Homélies de Dom Armand Veilleux

26 juin 2023 - lundi de la 12e semaine Ord.

Gn 12, 1-9 ; Mt 7, 1-5

Homélie

           Le récit de la vocation d'Abraham, que nous avons entendu dans la première lecture, est un texte fondamental pour la spiritualité monastique.  Surtout, il est facile d'établir un parallèle entre le pèlerinage d'Abraham et la fondation de Cîteaux.  

           Le père d'Abraham est né à Ur, en Chaldée (Gn 11, 31) et s'est installé à Haran, beaucoup plus au nord.  Naître à Ur signifiait appartenir à la culture la plus développée de l'époque.  Cependant, ce développement et les conflits qu'il a engendrés, ont provoqué un important mouvement de migration vers le Nord au cours du 17ème siècle avant JC. Le père d'Abraham et sa famille avaient été emportés par ce mouvement migratoire et s'étaient installés à Haran, à 1 500 kilomètres au nord d'Ur.  C'était à la limite de la civilisation sumérienne à laquelle Ur appartenait.  Pour aller au-delà, il fallait changer de culture.

           Abraham fait alors partie d'une première génération d'immigrants à Haran.  Et nous savons qu'une première génération d'immigrants dans un nouveau pays a toujours besoin de stabilité et de sécurité pour pouvoir s'enraciner.  Or, Abraham reçoit de Dieu un appel à abandonner cette stabilité et cette sécurité et à s'aventurer au-delà des frontières de sa culture - un appel à se lancer dans un voyage vers l'inconnu, sans autre sécurité que la parole de Dieu.  Il a accepté cette parole et c'est pourquoi il est appelé le père de tous les croyants.  Il s'est "mis en route sans savoir où il allait" - dans la foi.

           Nos Pères cisterciens, Robert, Alberic et Etienne ont vécu cette pauvreté absolue de la foi, cette spiritualité de l'Exorde. La vie des premiers cisterciens était très pauvre, matériellement ; pourtant, il y avait une pauvreté bien plus radicale en quittant Molesme.  Ils avaient laissé non seulement une grande abbaye bien organisée, avec de riches protecteurs et de grandes propriétés terrestres, mais aussi - et surtout - ils avaient laissé la sécurité d'une forme de vie monastique respectable, reconnue et estimée par tous.  Ils partent vers des terres inconnues, regardant le nuage pour savoir où s'arrêter et planter leur tente.

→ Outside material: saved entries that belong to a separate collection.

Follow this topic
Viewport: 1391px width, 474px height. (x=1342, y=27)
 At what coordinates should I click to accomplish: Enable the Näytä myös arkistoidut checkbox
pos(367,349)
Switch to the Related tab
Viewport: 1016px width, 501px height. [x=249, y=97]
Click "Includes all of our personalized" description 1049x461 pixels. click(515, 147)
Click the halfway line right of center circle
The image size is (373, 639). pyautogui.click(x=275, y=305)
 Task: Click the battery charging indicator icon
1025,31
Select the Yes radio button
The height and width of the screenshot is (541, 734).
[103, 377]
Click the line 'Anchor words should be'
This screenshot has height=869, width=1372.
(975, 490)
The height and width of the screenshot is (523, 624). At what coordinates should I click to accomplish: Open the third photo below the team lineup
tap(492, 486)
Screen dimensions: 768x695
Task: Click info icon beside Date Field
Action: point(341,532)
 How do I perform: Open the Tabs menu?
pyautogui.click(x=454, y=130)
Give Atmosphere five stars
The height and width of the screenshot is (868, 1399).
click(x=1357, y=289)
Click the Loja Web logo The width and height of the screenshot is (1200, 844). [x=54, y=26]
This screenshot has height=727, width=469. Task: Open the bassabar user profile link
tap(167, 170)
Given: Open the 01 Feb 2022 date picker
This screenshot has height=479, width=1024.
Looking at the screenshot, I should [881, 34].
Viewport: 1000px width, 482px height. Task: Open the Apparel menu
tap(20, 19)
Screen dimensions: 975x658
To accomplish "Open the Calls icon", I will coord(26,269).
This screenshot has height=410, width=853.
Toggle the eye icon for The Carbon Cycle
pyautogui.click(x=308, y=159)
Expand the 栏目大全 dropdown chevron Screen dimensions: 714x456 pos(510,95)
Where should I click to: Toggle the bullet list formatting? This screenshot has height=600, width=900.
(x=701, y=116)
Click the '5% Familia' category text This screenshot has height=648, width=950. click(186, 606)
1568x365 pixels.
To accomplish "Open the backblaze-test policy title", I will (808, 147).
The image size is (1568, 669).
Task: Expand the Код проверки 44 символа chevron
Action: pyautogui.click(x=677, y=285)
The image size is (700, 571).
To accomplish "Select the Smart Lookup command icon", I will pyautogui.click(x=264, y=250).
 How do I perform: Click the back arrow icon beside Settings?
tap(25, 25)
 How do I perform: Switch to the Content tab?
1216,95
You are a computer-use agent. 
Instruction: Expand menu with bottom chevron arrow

           De nos jours, de nombreux monastères, surtout dans les jeunes Églises, vivent dans une grande insécurité matérielle. Il existe cependant une autre forme de pauvreté que de nombreuses communautés vivent et vivront probablement encore longtemps.  C'est la pauvreté que les cisterciens ont connue avant la venue de Bernard et de ses compagnons. C'est une pauvreté qui consiste à ne pas avoir un avenir clair et certain du point de vue humain - à être totalement entre les mains de Dieu.  C'est surtout le fait d'appartenir à un monachisme en évolution, dans une Eglise en évolution, dans une société qui cherche ses fondements.

           Vivre avec la conscience de cette vulnérabilité est probablement la principale forme de pauvreté que nous sommes appelés à vivre aujourd'hui.  Si nous la vivons dans la paix et la sérénité, elle sera probablement, si Dieu le veut, le point de départ d'une nouvelle vitalité pour toutes les maisons de notre Ordre.  Ce sera aussi une façon de vivre en solidarité avec les millions de personnes qui vivent aujourd'hui l'insécurité du chômage et de l'exil.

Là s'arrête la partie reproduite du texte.